The Cloudreach team provided an assessment of Sovrn’s existing AWS environment. Part of this assessment was to look at the environment’s overall architecture and provide remediation plans based off of the 5 pillars (operations, security, reliability, performance, and cost) of Amazon’s Well Architected Framework.
It was determined that Amazon EC2, AWS ELB, and Autoscale groups were needed across availability zones to add resiliency and help balance the load for all application services. Cloudreach assisted in testing and providing input for instance sizing and scaling policies. The Cloudreach team used an “Automation First” strategy and implemented Terraform to automate the client’s infrastructure in AWS. This allowed Sovrn to quickly spin up environments in different domains and spin down to save on costs.

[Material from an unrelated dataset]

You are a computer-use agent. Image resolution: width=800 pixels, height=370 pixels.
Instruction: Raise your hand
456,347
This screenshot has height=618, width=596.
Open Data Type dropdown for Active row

In addition to bringing the infrastructure up to AWS best practices and standards, the Cloudreach team implemented a data lake strategy for Sovrn’s data platform. This allowed the client to ingest billions of data sets from all of their different on-prem data centers into AWS S3. Cloudreach implemented a data pipeline to process ingested data to create rollups and summarized data sets for revenue information. As part of the data pipeline, Cloudreach’s team implemented a 67 node EMR cluster to process more than nine billion records per day ingested into an S3 bucket. The team also implemented an AWS Glue Catalog to use as a Universal Metadata store, applied AWS Lambda functionality for files transfer, and enacted Apache Airflow for job scheduling and monitoring. As part of setting up the data pipeline, the Cloudreach team assisted in migrating over 250 HIve jobs to Sovrn’s new AWS environment.

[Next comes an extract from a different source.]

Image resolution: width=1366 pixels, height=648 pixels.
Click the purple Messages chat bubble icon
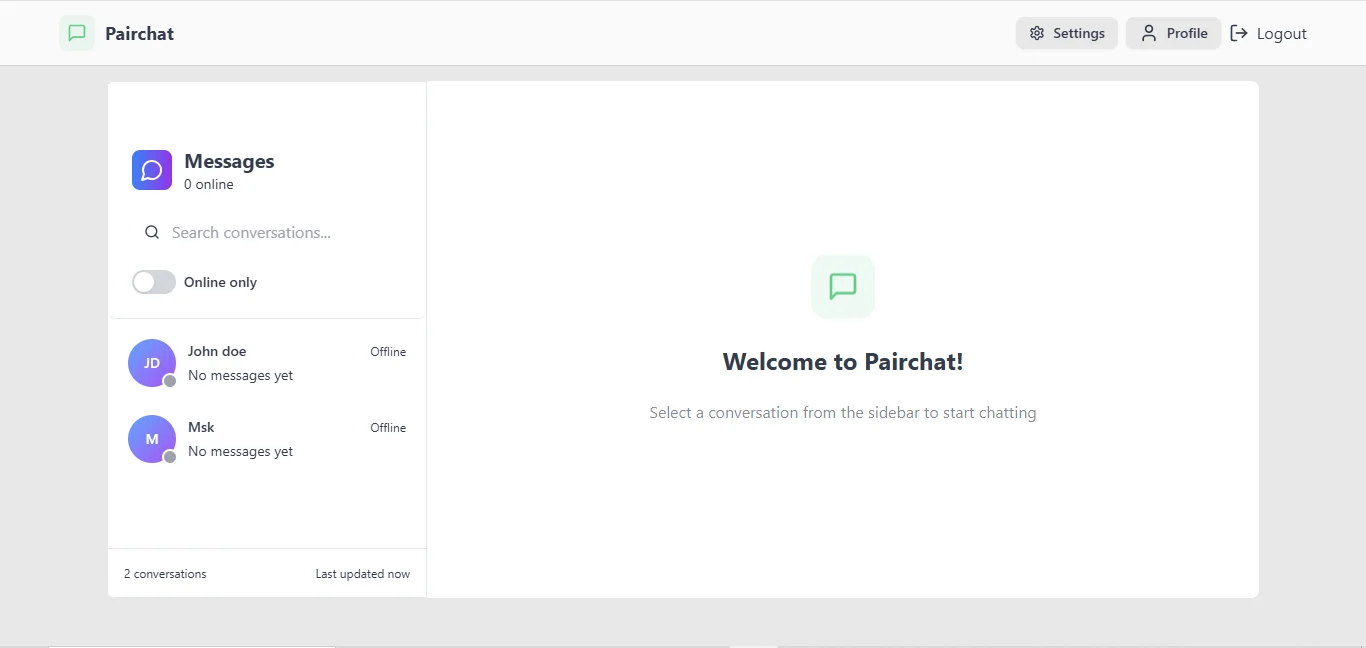(151, 170)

AWS Glue was a central piece to the overall solution of this engagement, being leveraged as a Universal Metadata storage for EMR. Cloudreach implemented scheduled jobs to crawl S3 buckets for metadata discovery and automatic schema inferences. This allowed Sovrn to not worry about downstream services impacted by slow changing dimensions (SCD) type of schemas. Cloudreach implemented a bi-directional approach where an external table created within the EMR cluster would be automatically discovered and cataloged within AWS Glue. Any schema changes identified by scheduled AWS Glue crawlers would also be queried against using Hive.
Finally, Cloudreach configured AWS CloudTrail and Amazon CloudWatch to enable logging and resource monitoring on the environment. Through this, Sovrn is able to be notified of any unwanted access attempts and/or impacts to environmental performance.
- Amazon VPC & VPC Peering
- Amazon EC2
- Amazon S3
- Amazon SQS
- AWS CloudTrail
- Amazon CloudWatch
- Amazon Route 53
- AWS Glue Catalog
- AWS Lambda
- Amazon RDS